Could you convert the lines in the items below, from the one containing "The height and" through the one containing "Action: [x=682, y=708]", into a Markdown table with columns Row and Line, skipping blank lines and leaving the pictures out?

- [DATA SHOWN]:

# # # # #

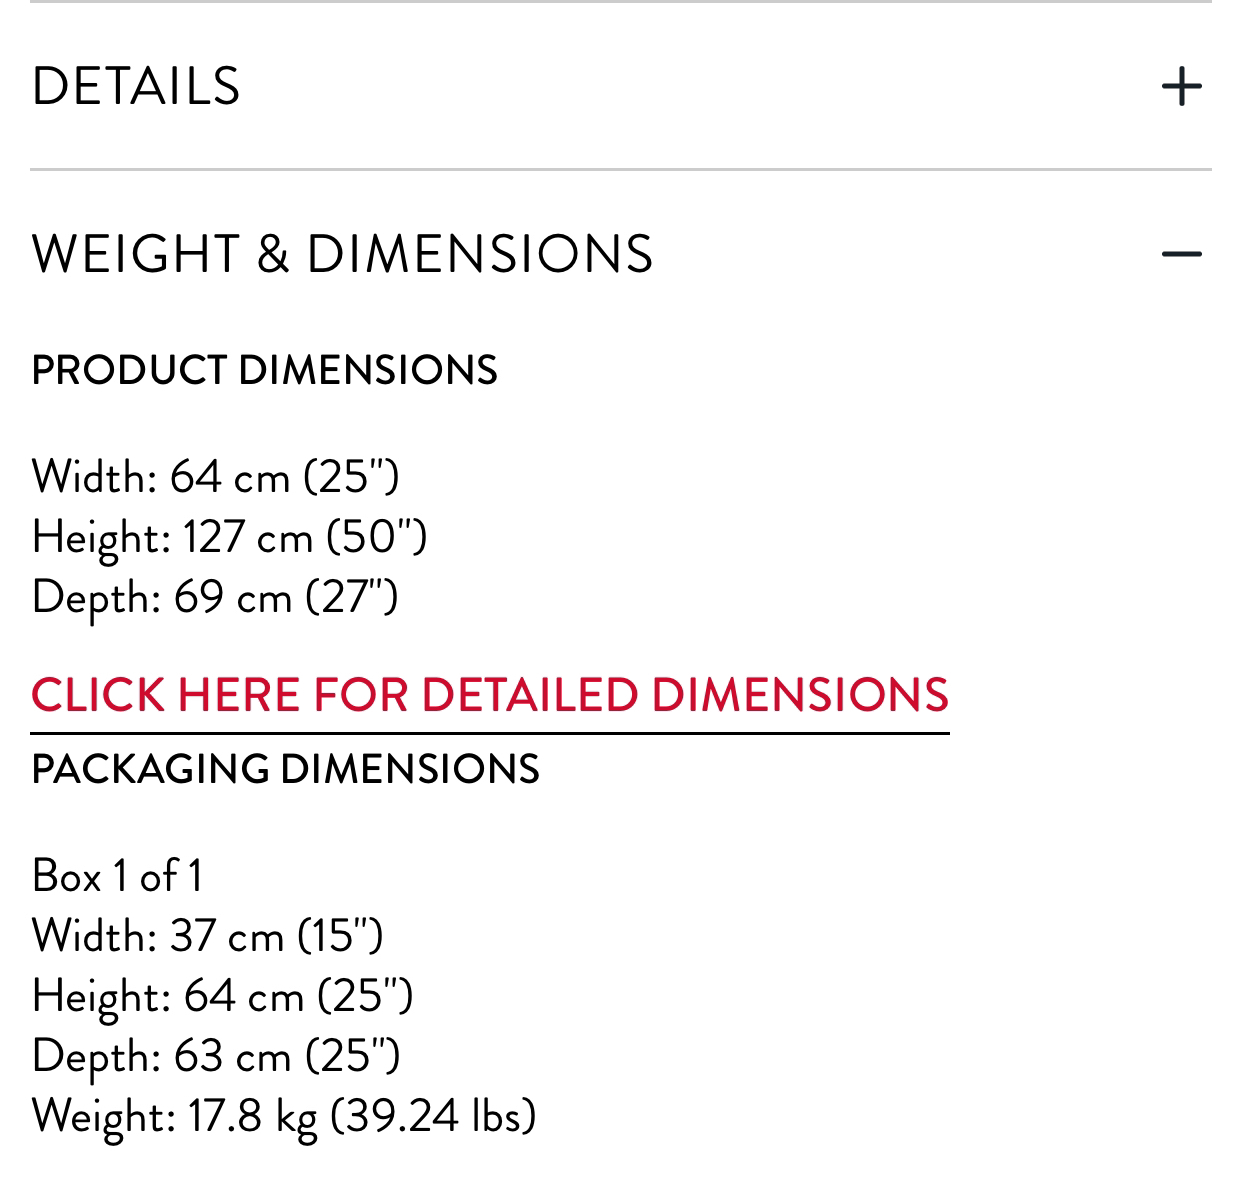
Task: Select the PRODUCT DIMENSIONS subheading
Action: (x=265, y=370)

# # # # #

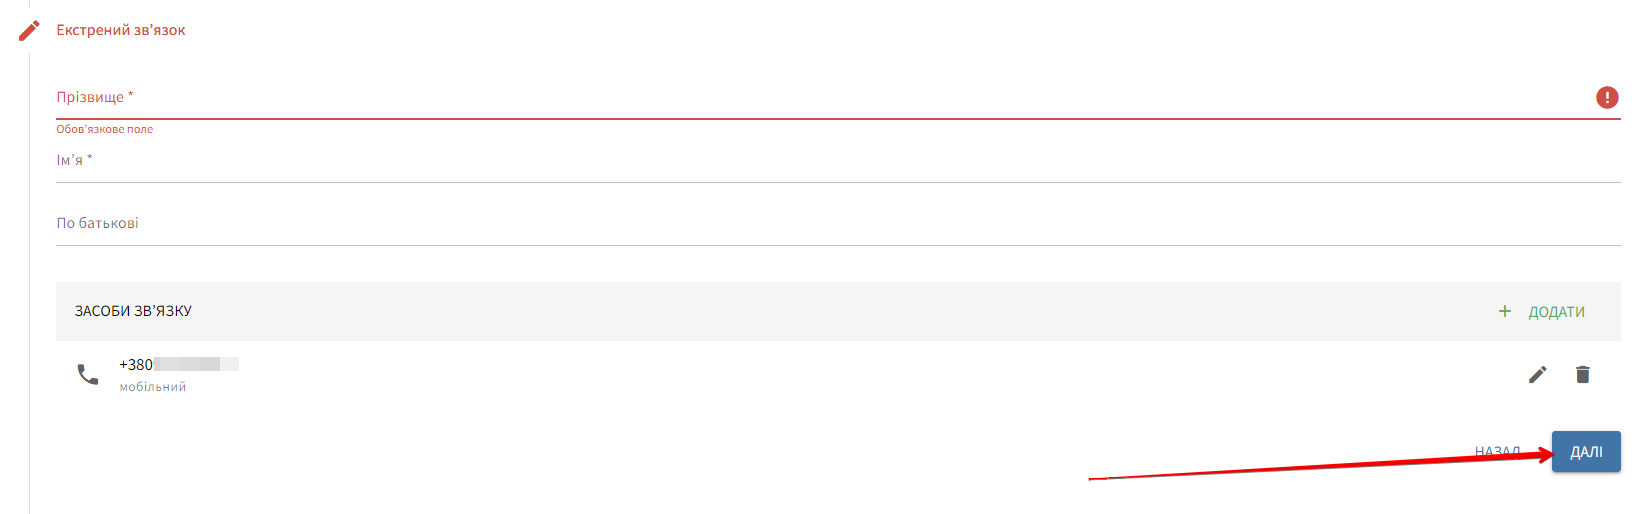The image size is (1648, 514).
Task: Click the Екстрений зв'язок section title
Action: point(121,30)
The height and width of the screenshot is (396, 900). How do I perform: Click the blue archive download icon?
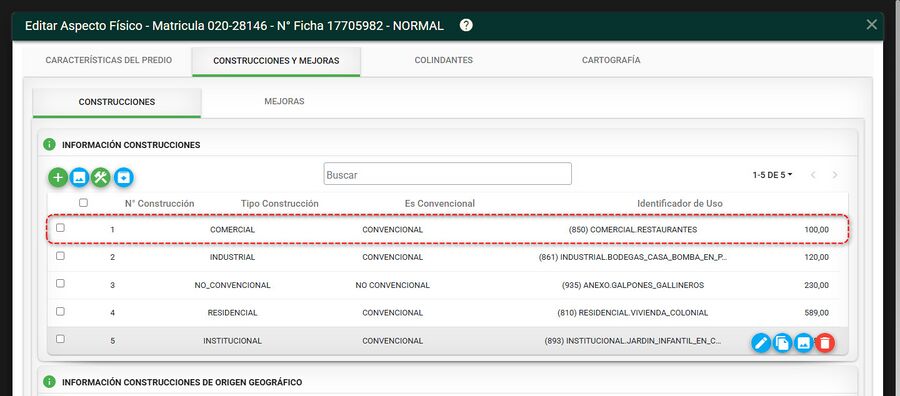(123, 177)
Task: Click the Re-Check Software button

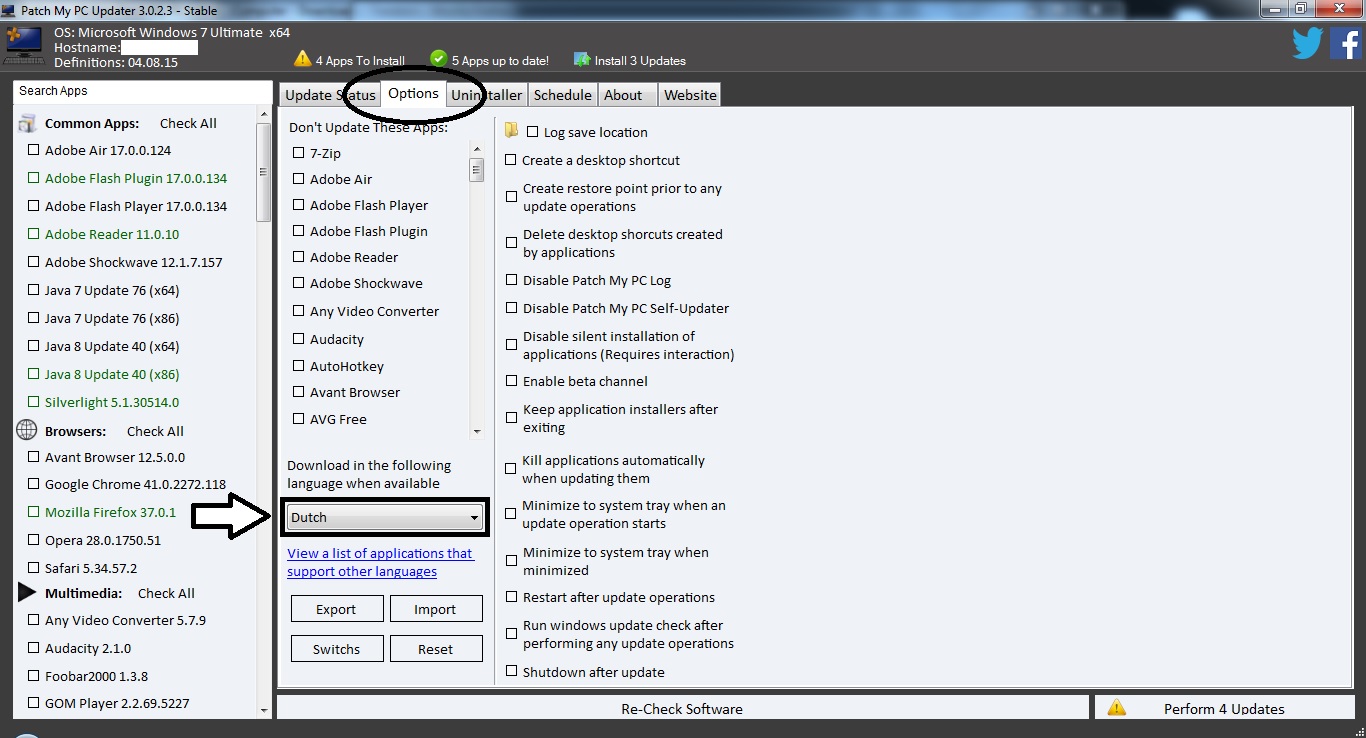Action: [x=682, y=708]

# # # # #

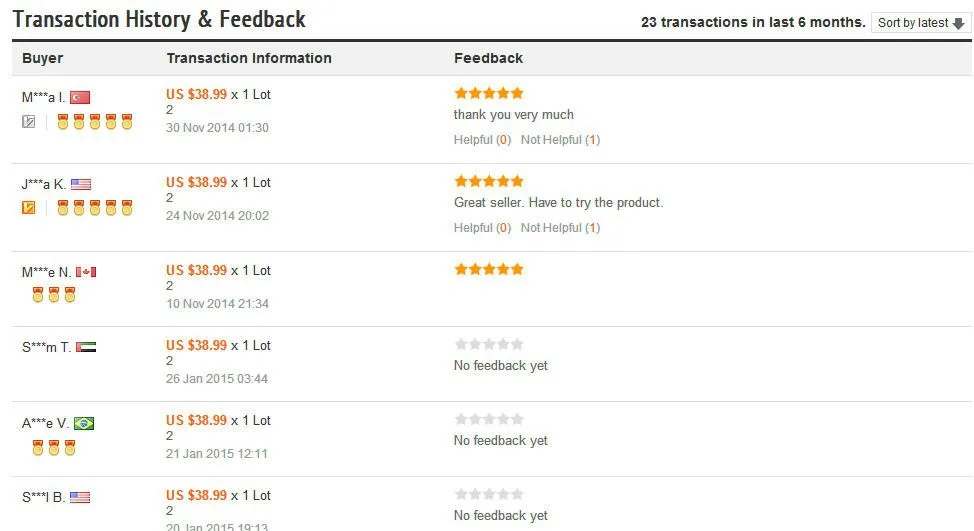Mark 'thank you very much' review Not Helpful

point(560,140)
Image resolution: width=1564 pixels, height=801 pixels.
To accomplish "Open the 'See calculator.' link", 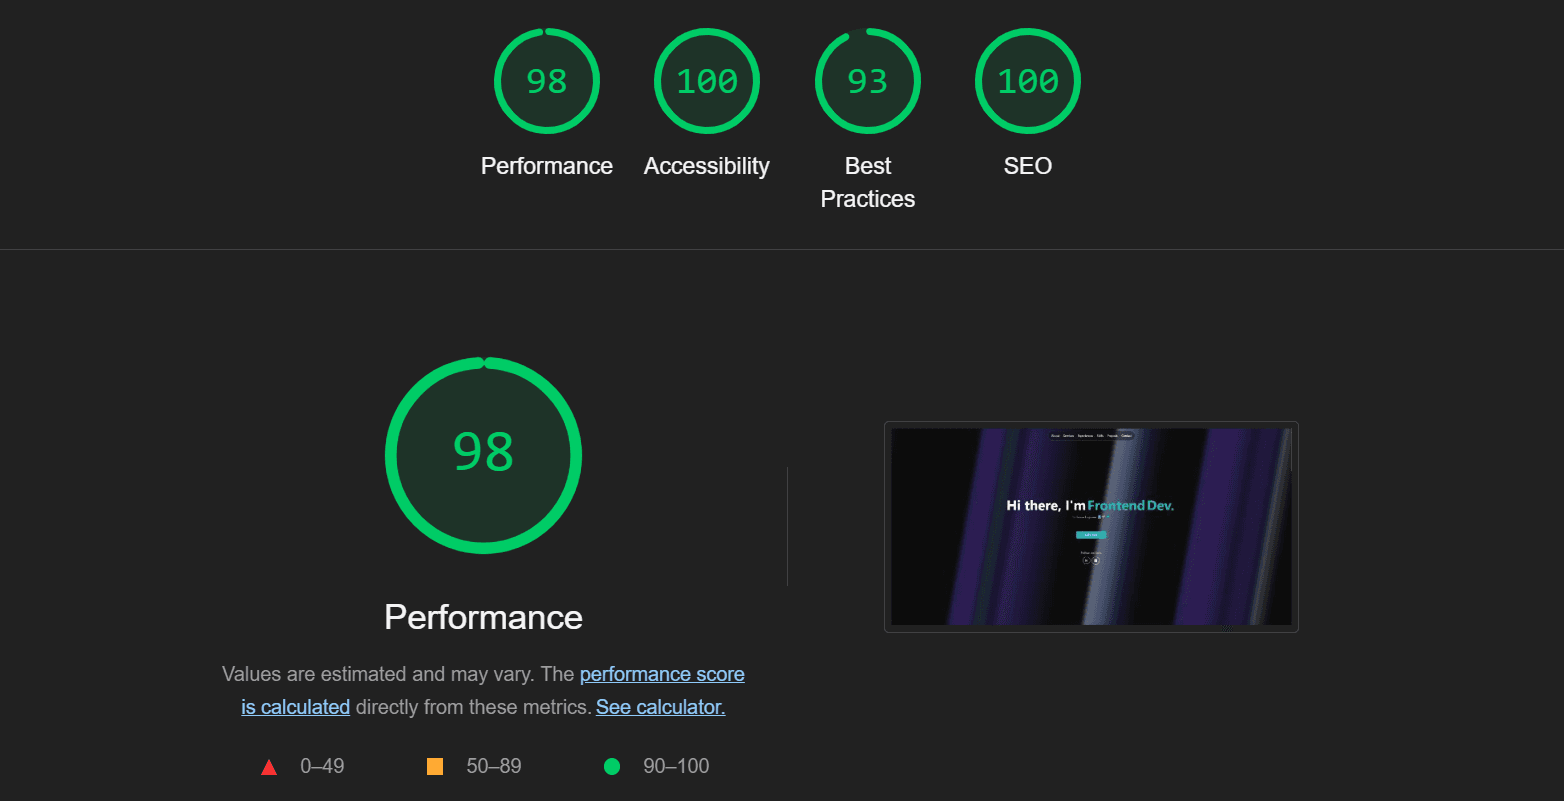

# # # # #

- [RESPONSE TO THIS TASK]:
| Row | Line |
|---|---|
| 1 | The height and width of the screenshot is (396, 900). How do I perform: Click the blue archive download icon? |
| 2 | (123, 177) |
| 3 | Task: Click the Re-Check Software button |
| 4 | Action: [x=682, y=708] |